Haley also takes over in Salamanca’s centennial year, one that could have been the first of a cooperative agreement. The Salamanca school board hired Haley after Jason Marsh withdrew his application to return and the school rejected an absorption into Allegany-Limestone's program.
“I didn't want them to merge, maybe that's too much pride, but I wanted them to stay Warriors,” Haley said. “I understand there's going to be tough years. But I don't want to have a couple tough years to ruin 100 years of tradition.”
The new coach sounded optimistic about avoiding the roster concerns that drove the merger discussions.
"If we get the kids out that signed up, we should be alright,” he said. “I've had a lot of kids contacting me that haven't played that are interested in playing. With our weight program, we've had two or three kids that've never played before there every night.
"There's going to be a little bit of a growth period, but we've got a nice young nucleus in place if we can get through this first year here."
Haley made the Big 30 all-star team as a senior in 1993 playing for Whitcher and attended Alfred State. He now resides in Salamanca and works at the South Buffalo Railway in Lackawanna. He coached pee wees and midgets with the Salamanca Sabers program from 2000 until last year and SHS' junior varsity from 2012-2014.
Haley went from entering coaching with his friends to help in absence of a midget coach to stepping into the varsity job. While admitting he has “a long way to go,” Haley said he’s already learned from his predecessors.
"I took a lot that I learned from Coach Whitcher and Coach Morton and tried to start off with what they taught me to do,” he said. “Through the way, I've learned a lot, especially since I started on the J.V.'s working with Coach Furlong and Coach Marsh.
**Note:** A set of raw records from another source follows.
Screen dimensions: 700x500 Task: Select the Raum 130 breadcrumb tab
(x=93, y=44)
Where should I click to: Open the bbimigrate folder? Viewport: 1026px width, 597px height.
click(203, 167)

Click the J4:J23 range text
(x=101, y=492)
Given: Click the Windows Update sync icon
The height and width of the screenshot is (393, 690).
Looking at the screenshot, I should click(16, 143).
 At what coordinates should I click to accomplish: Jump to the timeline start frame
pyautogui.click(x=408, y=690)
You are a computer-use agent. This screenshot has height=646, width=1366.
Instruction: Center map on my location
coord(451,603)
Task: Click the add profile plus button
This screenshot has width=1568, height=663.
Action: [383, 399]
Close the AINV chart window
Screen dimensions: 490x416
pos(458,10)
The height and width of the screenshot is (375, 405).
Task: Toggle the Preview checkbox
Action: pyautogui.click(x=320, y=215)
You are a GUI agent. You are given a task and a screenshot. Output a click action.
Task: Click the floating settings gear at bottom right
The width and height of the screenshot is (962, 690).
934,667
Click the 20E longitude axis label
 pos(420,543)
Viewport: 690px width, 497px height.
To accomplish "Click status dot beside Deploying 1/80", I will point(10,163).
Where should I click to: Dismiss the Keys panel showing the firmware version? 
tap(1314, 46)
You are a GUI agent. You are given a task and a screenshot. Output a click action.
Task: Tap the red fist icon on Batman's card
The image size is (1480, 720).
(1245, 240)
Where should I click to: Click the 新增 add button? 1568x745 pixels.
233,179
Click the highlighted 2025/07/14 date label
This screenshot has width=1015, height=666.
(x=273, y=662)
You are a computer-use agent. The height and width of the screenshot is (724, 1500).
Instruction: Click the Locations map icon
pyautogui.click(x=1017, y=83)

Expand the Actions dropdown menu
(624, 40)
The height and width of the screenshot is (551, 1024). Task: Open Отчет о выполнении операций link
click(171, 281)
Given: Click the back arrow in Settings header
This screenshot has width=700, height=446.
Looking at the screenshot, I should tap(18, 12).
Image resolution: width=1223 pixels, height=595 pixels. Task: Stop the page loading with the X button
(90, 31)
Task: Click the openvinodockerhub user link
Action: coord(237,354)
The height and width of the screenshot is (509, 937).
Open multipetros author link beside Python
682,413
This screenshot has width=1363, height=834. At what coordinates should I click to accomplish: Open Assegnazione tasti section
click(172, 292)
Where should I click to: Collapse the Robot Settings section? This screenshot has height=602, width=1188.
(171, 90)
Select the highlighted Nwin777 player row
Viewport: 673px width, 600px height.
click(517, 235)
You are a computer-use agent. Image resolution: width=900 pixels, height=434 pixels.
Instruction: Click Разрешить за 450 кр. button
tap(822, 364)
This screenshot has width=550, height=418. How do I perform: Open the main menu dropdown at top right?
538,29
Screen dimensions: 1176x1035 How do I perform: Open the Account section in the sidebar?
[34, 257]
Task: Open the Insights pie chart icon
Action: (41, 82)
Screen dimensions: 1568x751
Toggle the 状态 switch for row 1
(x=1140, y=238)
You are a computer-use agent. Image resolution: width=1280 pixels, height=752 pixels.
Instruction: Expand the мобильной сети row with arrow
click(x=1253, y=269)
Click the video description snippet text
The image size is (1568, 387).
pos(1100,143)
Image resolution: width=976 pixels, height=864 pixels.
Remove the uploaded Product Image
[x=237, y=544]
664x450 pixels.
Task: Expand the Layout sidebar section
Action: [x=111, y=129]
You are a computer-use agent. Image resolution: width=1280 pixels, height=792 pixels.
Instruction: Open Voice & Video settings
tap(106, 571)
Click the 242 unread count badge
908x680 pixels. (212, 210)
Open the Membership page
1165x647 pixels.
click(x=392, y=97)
Those guys really taught me a lot."
Part of Haley's enthusiasm for the season stems from a familiarity with his roster. Aside from a few newcomers, he's coached most of the team in pee wee, midget, J.V. or all three.
"For example, Marcus Cooper, I've coached that kid basically every level of football he's played. He started out as an eight-year-old and I watched him all the way through. He was on my first J.V. team (in 2012) and now my first varsity team, he's a senior this year. Cole Quigley, too."
Dustin Ross returns to the sideline as a varsity assistant. Seth Hostuttler, a longtime Saber youth coach who started helping in 2000 at age 17 and now the Southern Tier Diesel’s offensive coordinator, replaces Haley as the J.V. coach. The Salamanca board is expected to hire Pat Galante at its next meeting as an assistant “swing” coach to aid both teams.
“Seth and I have a good feeling for each other, being together all those years,” Haley said. “Me and Coach Ross, we grew up together. His brother (Darren) was one of my best friends. I know I can rely on him. He’s a smart guy. We haven’t defined who’s calling what. We’ve got four guys who can come up with a gameplan.”